É relevante considerar que os Guarani e Kaiowá sentem-se originários dos espaços
territoriais reivindicados, e que, nos últimos 30 anos, tendo sido privados da possibilidade
de se reassentarem nos seus territórios tradicionais e sobreviver conforme seus usos,
costumes e crenças, passaram a investir reiteradamente nas táticas de recuperação deles. Em relação ao significado vital do território para o povo Guarani e Kaiowá é preciso
observar em detalhe o modo específico de relacionamento desses indígenas com os seres
invisíveis/guardiões (protetores/deuses) da terra, manifestados através de cantos e rituais
diversos dos líderes espirituais. O respeito a esses seres humanos invisíveis e a forma de
diálogo com eles marca uma diferença muito importante em relação à percepção e ao uso
dos recursos naturais da terra. Este é um aspecto fundamental e determinante do
relacionamento dos Guarani e Kaiowá com os territórios antigos. Ao lutar pela recuperação
dos territórios, já nas terras reocupadas/retomadas, os Guarani e Kaiowá demonstram e
acionam claramente a sua especificidade e condição de pertencimentos aos territórios de
origem.
Importa observar que os Guarani e Kaiowá têm ligação e conexão direta com os territórios
específicos, considerando-se a si e aos territórios como uma só família, dado que o território
específico é visto por esses indígenas como humano. Os Guarani e Kaiowá possuem um
forte sentimento religioso de pertencimento ao território específico, fundamentado em
termos cosmológicos, sob a compreensão religiosa de que os Guarani e Kaiowá foram
destinados, em sua origem como humanidade, a viver, usufruir e a cuidar deste território
específico, de modo recíproco e mútuo, portanto eles podem até morrer para salvar a terra.
Há um compromisso irrenunciável entre os Guarani e Kaiowá e o guardião/protetor da terra,
há pacto de diálogo e apoio recíproco e mútuo: os Guarani e Kaiowá protegem e gerenciam
os recursos da terra, por sua vez, o guardião da terra vigia e nutre os Guarani e Kaiowá.
A compreensão dos espaços territoriais pelos Guarani e Kaiowá tem uma concepção
cosmológica específica, sui generis, e uma fundamentação cosmológica e histórica que se
enraíza em tempos passados. Assim, o processo de luta antiga pela reocupação e
recuperação dos territórios tradicionais é uma ação exclusivamente indígena interconectada
aos seres do cosmo Guarani e Kaiowá, ou seja, trata-se de uma concepção etnicamente
diferenciada, eles sentem profundamente a importância de retornar ao território específico.
• • • • •
* **Perguntas para responder**
(a) No texto sobre os Guarani e Kaiowá, o que faz o guardião da terra em troca da proteção que recebe?
(b) Transcreva do texto sobre os Guarani e Kaiowá o trecho que vai de "Há um compromisso" até "ao território específico.", inclusive.

Trechos de dados
• • • • •
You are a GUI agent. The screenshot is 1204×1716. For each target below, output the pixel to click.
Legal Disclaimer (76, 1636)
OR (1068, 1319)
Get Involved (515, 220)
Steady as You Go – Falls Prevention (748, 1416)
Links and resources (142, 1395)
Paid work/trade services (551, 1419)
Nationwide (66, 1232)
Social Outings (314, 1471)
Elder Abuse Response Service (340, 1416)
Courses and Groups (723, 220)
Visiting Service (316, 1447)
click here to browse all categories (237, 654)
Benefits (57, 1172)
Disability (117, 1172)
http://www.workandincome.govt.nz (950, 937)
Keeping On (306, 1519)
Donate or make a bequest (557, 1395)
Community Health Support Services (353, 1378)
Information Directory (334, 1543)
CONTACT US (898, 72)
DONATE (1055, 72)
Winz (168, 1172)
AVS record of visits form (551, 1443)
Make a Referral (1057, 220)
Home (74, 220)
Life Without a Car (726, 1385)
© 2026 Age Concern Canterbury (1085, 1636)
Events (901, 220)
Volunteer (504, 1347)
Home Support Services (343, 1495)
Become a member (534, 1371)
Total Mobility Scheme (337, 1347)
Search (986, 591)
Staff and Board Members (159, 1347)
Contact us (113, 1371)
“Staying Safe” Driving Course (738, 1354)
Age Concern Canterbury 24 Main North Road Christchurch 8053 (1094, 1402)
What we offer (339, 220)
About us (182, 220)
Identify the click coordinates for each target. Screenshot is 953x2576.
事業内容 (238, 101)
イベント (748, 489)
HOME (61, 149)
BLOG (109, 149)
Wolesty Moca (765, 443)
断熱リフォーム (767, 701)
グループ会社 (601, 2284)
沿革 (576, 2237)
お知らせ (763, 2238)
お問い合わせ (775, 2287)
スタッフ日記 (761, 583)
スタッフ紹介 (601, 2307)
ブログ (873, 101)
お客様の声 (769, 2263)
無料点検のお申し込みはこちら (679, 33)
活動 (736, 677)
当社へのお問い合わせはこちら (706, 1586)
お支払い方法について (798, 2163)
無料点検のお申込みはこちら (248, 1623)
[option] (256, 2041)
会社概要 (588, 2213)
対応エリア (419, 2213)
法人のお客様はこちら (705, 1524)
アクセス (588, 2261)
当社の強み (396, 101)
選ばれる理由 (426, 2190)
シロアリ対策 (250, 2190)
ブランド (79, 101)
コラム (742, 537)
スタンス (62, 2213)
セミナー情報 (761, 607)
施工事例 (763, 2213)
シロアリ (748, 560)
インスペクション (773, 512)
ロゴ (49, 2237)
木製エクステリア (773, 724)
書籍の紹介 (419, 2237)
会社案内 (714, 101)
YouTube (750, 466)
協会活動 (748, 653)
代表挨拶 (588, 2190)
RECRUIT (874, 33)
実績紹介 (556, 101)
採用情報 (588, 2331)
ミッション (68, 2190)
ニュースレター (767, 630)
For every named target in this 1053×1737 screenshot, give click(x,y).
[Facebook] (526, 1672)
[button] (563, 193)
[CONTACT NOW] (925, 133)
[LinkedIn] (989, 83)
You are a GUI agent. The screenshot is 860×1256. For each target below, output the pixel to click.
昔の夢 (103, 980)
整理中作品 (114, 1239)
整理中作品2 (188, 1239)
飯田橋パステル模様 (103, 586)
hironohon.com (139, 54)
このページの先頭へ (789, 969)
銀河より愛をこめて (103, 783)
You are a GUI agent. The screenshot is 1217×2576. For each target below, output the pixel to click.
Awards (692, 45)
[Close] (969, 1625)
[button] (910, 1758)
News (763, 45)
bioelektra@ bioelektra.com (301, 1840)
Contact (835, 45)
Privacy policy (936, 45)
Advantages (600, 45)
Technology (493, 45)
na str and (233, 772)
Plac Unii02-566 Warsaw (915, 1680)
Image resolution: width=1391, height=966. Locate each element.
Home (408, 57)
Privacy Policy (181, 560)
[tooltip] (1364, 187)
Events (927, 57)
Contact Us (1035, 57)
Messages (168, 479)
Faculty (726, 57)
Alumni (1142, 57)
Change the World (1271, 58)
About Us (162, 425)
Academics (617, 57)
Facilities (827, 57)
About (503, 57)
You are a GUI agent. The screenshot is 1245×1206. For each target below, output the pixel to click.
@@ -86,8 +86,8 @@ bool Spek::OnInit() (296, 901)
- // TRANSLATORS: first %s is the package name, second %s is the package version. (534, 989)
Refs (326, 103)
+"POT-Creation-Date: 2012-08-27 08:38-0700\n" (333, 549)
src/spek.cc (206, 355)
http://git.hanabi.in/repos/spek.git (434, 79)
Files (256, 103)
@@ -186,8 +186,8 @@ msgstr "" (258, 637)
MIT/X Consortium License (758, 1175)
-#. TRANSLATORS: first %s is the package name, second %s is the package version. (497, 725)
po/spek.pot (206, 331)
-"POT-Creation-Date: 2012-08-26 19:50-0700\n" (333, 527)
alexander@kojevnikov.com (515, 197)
• • • • •
* **Respostas esperadas**
(a) Ele vigia e nutre os Guarani e Kaiowá.

(b)
Há um compromisso irrenunciável entre os Guarani e Kaiowá e o guardião/protetor da terra,
há pacto de diálogo e apoio recíproco e mútuo: os Guarani e Kaiowá protegem e gerenciam
os recursos da terra, por sua vez, o guardião da terra vigia e nutre os Guarani e Kaiowá.
A compreensão dos espaços territoriais pelos Guarani e Kaiowá tem uma concepção
cosmológica específica, sui generis, e uma fundamentação cosmológica e histórica que se
enraíza em tempos passados. Assim, o processo de luta antiga pela reocupação e
recuperação dos territórios tradicionais é uma ação exclusivamente indígena interconectada
aos seres do cosmo Guarani e Kaiowá, ou seja, trata-se de uma concepção etnicamente
diferenciada, eles sentem profundamente a importância de retornar ao território específico.